::: INPUT ROWS
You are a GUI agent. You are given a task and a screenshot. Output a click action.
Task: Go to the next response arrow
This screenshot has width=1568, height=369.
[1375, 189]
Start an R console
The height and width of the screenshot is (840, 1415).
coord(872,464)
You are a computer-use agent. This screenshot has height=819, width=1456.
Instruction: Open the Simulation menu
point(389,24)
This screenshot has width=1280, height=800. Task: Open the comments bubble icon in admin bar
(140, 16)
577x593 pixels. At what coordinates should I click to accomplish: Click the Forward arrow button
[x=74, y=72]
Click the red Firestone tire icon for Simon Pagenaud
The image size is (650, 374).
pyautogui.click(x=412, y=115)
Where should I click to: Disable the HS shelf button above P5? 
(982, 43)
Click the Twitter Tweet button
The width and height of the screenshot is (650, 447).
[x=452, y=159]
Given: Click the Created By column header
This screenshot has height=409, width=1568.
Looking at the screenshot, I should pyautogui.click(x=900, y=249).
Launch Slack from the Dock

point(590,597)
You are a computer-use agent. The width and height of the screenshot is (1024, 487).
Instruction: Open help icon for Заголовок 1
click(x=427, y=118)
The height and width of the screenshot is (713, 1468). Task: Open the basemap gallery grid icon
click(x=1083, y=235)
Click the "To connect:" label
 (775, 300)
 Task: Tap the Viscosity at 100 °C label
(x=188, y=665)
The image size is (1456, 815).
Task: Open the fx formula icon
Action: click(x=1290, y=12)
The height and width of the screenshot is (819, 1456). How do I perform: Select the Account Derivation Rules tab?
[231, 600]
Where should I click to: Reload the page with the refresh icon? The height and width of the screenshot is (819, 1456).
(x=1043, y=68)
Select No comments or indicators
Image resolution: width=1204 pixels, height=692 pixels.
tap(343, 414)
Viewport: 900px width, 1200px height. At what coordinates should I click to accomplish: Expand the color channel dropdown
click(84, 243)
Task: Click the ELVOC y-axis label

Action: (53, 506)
::::::
GIVEN PROBLEM: Reproduce all of the material above verbatim, line for line.

THE OUTPUT:
You are a GUI agent. You are given a task and a screenshot. Output a click action.
Task: Go to the next response arrow
This screenshot has width=1568, height=369.
[1375, 189]
Start an R console
The height and width of the screenshot is (840, 1415).
coord(872,464)
You are a computer-use agent. This screenshot has height=819, width=1456.
Instruction: Open the Simulation menu
point(389,24)
This screenshot has width=1280, height=800. Task: Open the comments bubble icon in admin bar
(140, 16)
577x593 pixels. At what coordinates should I click to accomplish: Click the Forward arrow button
[x=74, y=72]
Click the red Firestone tire icon for Simon Pagenaud
The image size is (650, 374).
pyautogui.click(x=412, y=115)
Where should I click to: Disable the HS shelf button above P5? 
(982, 43)
Click the Twitter Tweet button
The width and height of the screenshot is (650, 447).
[x=452, y=159]
Given: Click the Created By column header
This screenshot has height=409, width=1568.
Looking at the screenshot, I should pyautogui.click(x=900, y=249).
Launch Slack from the Dock

point(590,597)
You are a computer-use agent. The width and height of the screenshot is (1024, 487).
Instruction: Open help icon for Заголовок 1
click(x=427, y=118)
The height and width of the screenshot is (713, 1468). Task: Open the basemap gallery grid icon
click(x=1083, y=235)
Click the "To connect:" label
 (775, 300)
 Task: Tap the Viscosity at 100 °C label
(x=188, y=665)
The image size is (1456, 815).
Task: Open the fx formula icon
Action: click(x=1290, y=12)
The height and width of the screenshot is (819, 1456). How do I perform: Select the Account Derivation Rules tab?
[231, 600]
Where should I click to: Reload the page with the refresh icon? The height and width of the screenshot is (819, 1456).
(x=1043, y=68)
Select No comments or indicators
Image resolution: width=1204 pixels, height=692 pixels.
tap(343, 414)
Viewport: 900px width, 1200px height. At what coordinates should I click to accomplish: Expand the color channel dropdown
click(84, 243)
Task: Click the ELVOC y-axis label

Action: (53, 506)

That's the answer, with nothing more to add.